In fairness, the group improved by the second quarter's midway point, if only because Steve Kerr, the self-proclaimed "point guard" of the three, started taking casual notice of passing events, a welcome confirmation to the viewers at home that the analysts were just as interested in Kevin Durant and Steph Curry as they were their own conversations. Kerr clearly held the reins and however he fared, so would this broadcast. When Jarrett Jack's layup brought the Warriors to within two less than five minutes before the half, Kerr's immediate analysis — "So the Warrriors, after a slow start to this game, had some sloppy turnovers, [but] they've climbed back in it, and they've settled themselves down" — felt applicable in a whole other way.
But by the end of the half, the three had slipped back into their familiar roles. They watched in near silence as the seconds toward halftime ticked down, then made an insider-ish remark about Marv Albert not being around.
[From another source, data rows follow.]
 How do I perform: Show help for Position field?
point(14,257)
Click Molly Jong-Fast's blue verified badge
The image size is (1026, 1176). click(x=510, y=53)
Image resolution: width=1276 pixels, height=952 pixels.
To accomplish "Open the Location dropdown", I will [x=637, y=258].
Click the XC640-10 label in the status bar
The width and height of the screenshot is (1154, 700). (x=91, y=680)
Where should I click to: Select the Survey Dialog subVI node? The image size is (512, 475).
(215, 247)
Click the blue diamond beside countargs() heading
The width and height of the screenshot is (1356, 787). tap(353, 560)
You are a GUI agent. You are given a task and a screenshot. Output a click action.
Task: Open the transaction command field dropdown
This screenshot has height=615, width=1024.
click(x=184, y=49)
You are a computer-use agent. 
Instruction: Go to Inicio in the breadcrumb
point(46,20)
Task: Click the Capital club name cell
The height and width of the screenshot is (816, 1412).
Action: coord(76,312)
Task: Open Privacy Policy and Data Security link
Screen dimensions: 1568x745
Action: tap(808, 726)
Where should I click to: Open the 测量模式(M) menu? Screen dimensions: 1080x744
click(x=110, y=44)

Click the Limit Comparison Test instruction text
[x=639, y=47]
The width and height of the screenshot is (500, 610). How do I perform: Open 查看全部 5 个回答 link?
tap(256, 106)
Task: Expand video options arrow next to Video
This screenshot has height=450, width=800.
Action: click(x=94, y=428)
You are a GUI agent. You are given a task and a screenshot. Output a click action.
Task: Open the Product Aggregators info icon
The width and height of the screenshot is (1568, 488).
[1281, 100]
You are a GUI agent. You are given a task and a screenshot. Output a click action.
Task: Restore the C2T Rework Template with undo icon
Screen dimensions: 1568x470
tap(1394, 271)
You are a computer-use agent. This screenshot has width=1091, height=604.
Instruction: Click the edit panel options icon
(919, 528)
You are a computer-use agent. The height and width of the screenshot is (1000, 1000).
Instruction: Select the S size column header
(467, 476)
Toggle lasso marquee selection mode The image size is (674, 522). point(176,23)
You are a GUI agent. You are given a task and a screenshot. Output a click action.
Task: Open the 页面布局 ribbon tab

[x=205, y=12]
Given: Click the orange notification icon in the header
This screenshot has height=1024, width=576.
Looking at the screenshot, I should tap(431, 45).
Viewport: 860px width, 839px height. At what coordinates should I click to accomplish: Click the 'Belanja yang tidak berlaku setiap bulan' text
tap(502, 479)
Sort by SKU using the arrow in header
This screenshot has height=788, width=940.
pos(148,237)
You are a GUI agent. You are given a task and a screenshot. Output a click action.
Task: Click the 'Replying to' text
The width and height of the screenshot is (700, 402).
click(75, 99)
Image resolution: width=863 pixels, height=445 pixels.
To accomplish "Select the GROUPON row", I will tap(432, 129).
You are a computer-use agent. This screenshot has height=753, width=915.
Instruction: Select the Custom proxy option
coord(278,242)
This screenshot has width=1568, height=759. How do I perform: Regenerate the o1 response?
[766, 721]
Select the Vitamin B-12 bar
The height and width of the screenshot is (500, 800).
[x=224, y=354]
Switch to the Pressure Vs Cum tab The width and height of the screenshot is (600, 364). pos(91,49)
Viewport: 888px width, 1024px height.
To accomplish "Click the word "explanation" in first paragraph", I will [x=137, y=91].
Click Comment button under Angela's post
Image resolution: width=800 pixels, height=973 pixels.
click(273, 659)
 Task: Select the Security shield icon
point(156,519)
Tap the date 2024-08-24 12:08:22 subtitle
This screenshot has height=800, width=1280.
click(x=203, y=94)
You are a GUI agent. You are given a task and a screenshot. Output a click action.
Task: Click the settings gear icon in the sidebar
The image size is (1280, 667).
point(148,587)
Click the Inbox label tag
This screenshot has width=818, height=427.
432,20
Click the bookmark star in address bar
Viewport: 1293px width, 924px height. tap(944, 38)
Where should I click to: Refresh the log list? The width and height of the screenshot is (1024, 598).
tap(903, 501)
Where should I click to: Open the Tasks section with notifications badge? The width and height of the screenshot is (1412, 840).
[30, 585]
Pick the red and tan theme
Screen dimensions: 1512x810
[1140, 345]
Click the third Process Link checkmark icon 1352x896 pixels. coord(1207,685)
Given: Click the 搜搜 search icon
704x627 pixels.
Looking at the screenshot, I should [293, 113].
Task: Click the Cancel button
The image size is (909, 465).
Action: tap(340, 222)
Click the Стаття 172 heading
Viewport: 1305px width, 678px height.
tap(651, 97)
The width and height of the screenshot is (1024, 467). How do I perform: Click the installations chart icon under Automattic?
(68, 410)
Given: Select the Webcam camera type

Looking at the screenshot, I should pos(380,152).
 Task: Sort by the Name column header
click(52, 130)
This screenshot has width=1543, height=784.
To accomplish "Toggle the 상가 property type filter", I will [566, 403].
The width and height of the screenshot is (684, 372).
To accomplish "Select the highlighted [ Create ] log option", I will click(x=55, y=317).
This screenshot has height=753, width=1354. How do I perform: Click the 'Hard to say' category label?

And that's what was a disappointment about last night: not the analysis per se, not that the whole thing seemed like a podcast, but that it wasn't a good podcast. The concept of three colleagues discussing the general implications of a game whose specific details we can see in front of us isn't necessarily a bad one, but that's not what happened. Rather, we got three guys who seemed to sort of know each other having a tentative personal conversation. If TNT wants to try this again — and hey, let's give them credit for creativity — they'd be advised to tell their analysts to worry less about banter and more about what's happening in front of them, regardless of whether they're telling us home many team fouls there are and where each player went to college.